Estado do bem social x Estado mínimo: o velho dilema que divide o país

A crise fiscal voltou ao centro da disputa política em Brasília, reacendendo antigas divergências ideológicas e institucionais sobre o papel do Estado na economia. O debate, que deveria se concentrar em números, sustentabilidade orçamentária e planejamento de longo prazo, transformou-se em um embate político e partidário, em meio a trocas de acusações entre Senado, Câmara e governo federal. O estopim da vez é o projeto que amplia a isenção do Imposto de Renda (IR) para quem ganha até R$ 5 mil — medida de forte apelo popular, mas de alto custo para os cofres públicos.

A polêmica, porém, vai muito além da disputa técnica. Ela expõe o conflito entre dois modelos de Estado: o Estado social e interventor, que busca reduzir desigualdades por meio de políticas públicas, e o Estado mínimo e liberal, que aposta na eficiência do mercado e na redução da máquina pública.
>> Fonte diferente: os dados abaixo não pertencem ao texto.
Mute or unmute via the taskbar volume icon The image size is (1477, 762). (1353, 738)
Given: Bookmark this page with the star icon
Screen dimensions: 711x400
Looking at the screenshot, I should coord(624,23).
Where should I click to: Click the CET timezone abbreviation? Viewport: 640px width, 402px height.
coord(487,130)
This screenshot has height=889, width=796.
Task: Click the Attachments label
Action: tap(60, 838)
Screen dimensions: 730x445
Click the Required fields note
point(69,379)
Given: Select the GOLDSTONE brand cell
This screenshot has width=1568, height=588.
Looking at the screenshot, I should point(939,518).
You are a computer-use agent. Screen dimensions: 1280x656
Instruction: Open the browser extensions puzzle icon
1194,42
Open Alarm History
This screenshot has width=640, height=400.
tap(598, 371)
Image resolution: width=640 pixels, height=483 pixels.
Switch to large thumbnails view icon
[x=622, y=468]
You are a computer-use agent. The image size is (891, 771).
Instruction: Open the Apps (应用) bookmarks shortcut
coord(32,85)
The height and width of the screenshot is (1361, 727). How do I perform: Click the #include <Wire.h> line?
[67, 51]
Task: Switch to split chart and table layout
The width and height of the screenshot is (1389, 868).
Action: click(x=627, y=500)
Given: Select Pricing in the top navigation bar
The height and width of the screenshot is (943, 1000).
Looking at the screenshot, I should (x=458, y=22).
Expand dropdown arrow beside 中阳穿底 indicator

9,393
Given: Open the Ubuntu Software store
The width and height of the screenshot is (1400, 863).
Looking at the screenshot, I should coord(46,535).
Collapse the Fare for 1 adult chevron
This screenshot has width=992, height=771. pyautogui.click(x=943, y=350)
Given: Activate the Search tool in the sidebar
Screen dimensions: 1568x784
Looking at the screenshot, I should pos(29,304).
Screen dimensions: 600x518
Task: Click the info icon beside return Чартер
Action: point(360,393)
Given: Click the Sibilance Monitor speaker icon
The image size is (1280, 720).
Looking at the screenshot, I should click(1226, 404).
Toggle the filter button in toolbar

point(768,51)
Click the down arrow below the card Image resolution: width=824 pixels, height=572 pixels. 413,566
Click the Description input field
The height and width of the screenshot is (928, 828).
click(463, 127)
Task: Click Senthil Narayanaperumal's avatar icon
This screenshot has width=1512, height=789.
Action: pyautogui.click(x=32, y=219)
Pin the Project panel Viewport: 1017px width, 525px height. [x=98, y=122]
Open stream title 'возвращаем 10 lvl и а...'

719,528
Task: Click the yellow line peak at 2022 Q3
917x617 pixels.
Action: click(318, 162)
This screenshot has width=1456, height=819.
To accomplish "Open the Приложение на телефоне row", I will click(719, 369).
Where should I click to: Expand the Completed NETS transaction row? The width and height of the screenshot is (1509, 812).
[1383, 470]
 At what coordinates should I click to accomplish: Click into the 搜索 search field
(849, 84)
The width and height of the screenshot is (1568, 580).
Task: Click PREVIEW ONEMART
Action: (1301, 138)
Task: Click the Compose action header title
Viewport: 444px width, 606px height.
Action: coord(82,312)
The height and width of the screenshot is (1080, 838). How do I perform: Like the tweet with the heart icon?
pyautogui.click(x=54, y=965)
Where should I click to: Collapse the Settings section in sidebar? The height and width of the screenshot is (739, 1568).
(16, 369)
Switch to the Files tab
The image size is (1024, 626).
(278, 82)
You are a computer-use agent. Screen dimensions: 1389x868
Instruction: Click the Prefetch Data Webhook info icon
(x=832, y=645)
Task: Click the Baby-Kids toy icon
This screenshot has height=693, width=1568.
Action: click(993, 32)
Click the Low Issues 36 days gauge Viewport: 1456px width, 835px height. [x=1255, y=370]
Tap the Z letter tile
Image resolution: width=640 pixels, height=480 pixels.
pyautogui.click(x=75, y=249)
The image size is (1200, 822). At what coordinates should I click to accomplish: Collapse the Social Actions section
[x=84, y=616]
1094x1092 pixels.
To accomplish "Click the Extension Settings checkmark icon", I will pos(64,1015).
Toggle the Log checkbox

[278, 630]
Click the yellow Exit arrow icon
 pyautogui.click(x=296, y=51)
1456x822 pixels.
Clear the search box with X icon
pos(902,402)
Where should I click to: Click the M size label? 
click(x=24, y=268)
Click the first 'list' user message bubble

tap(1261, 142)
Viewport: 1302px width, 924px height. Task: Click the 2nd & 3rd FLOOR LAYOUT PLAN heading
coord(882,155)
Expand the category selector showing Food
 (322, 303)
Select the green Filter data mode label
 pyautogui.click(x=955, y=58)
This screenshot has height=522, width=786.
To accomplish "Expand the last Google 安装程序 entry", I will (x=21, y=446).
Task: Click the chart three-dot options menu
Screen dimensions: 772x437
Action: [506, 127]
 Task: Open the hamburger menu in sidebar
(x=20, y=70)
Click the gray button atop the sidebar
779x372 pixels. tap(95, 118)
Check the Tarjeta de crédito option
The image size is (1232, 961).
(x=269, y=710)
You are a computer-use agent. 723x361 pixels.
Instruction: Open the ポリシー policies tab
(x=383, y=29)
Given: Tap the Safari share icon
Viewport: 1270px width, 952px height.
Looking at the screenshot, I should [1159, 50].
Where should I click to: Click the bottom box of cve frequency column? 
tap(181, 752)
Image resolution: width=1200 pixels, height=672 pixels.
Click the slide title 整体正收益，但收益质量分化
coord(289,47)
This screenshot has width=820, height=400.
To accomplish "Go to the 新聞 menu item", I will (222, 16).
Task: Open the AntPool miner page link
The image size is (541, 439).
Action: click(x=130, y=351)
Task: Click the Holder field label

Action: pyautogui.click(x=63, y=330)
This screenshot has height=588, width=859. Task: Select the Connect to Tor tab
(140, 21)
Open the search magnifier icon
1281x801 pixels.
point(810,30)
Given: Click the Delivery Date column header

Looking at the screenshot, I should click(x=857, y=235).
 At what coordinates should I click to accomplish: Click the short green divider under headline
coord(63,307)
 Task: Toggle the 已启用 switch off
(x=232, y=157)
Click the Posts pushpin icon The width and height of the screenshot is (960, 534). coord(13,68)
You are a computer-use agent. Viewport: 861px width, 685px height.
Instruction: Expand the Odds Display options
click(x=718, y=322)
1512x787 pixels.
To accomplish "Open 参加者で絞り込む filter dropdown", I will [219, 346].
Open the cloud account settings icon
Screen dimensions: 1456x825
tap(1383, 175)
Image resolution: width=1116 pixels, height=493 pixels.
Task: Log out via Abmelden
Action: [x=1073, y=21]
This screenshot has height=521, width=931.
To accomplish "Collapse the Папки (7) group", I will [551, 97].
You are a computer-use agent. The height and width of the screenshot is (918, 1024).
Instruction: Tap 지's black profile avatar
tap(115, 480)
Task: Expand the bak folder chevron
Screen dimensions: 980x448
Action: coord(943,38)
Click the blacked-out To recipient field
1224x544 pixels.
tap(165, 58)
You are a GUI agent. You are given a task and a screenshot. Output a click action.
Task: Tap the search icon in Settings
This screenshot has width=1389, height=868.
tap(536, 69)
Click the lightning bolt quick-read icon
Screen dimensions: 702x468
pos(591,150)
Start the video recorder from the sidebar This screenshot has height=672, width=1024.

De um lado, o governo Lula tenta equilibrar promessas sociais com responsabilidade fiscal, defendendo que o crescimento depende de inclusão e investimentos públicos. De outro, a oposição acusa o Planalto de sufocar o setor produtivo com impostos e de insistir num intervencionismo que desestimula o investimento privado e freia a economia.

O impasse se repete em outros temas. A Câmara dos Deputados, por exemplo, retirou o aumento da taxação sobre as apostas online — medida que frustraria a expectativa de arrecadar cerca de R$ 17 bilhões. O episódio evidenciou não apenas a dificuldade em aprovar medidas de ajuste fiscal, mas também o enfraquecimento do diálogo entre os Poderes.

Enquanto Lula aposta em sua popularidade estável (48% de aprovação) e no apoio massivo da população à ampliação da isenção do IR (79% segundo pesquisas), o Planalto tenta conter o desgaste político e preservar uma agenda social até 2026. Já a oposição mira no discurso fiscalista: promete cortar gastos, reduzir impostos e privatizar estatais, com o argumento de gerar eficiência e atrair investimentos privados.

O contraste ideológico se reflete também no cenário latino-americano. Na Argentina, Javier Milei conduz um experimento radical de desmonte estatal, cortando subsídios e benefícios sociais. O resultado: queda da inflação, mas alta no desemprego e aumento da pobreza. Na Bolívia, Rodrigo Paz propõe o caminho do meio — um “capitalismo para todos”, com desburocratização e formalização do trabalho, sem abrir mão da redistribuição de renda.

O Brasil, por enquanto, parece dividido entre extremos. De um lado, o impulso por mais gastos sociais e políticas distributivas; de outro, o apelo por cortes e privatizações em nome da eficiência. O país carece de uma via intermediária — de um projeto nacional que una responsabilidade fiscal e sensibilidade social.

No fim, o impasse fiscal traduz o dilema histórico brasileiro entre o Estado protetor e o Estado enxuto, entre o presente social e o futuro econômico. Um embate que, a cada ciclo político, retorna ao centro da arena, sem que o país consiga encontrar o ponto de equilíbrio entre compaixão e racionalidade.